If W = 0 (i.e. no reporting error), R is the same as for first order result (as it should be). As W increases, R shrinks towards 0, again as it should. If two people share their 2nd level info as in the post, W should be replaced by W/2. This expands R away from zero. So, as in the post, if Alice and Bob agree on a posterior probabilitiy greater than 0.5, their merged probability will be higher.

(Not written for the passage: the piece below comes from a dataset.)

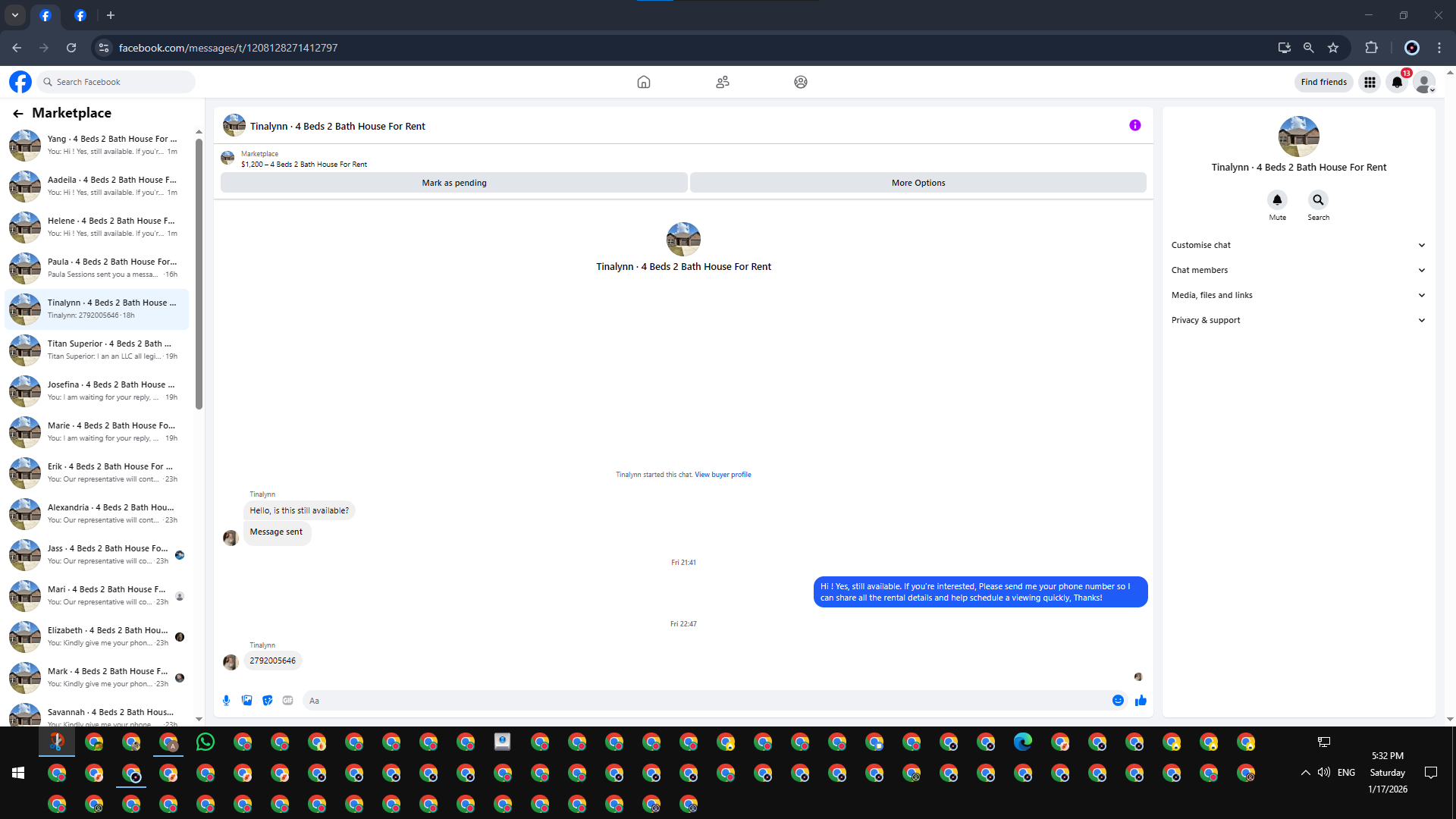Open the emoji picker in composer
The image size is (1456, 819).
tap(1118, 700)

Now for the point. Note that the adjustment factor 1/(1 + VW/4μμ) depends not only on W (the variance of the reporting error), but also all the other parameters through (μ^2)/ V. So no generic 2nd level prior on evidential force can match the strict Bayesian result.

Alexander R Pruss said...

Thanks, Ian, for your help.

On reflection, a serious problem with all these models is that it's not clear that Alice and Bob can be said to have the same evidence. For 2nd-level-Alice has available to her the data from 1st-level-Alice, while 2nd-level-Bob has available to him the data from 1st-level-Bob. And this is different data, hence different evidence.

I am not sure, though, that the conciliationist can make this complaint. For it seems that something like *this* difference of evidence will be present whenever two peers evaluate things differently.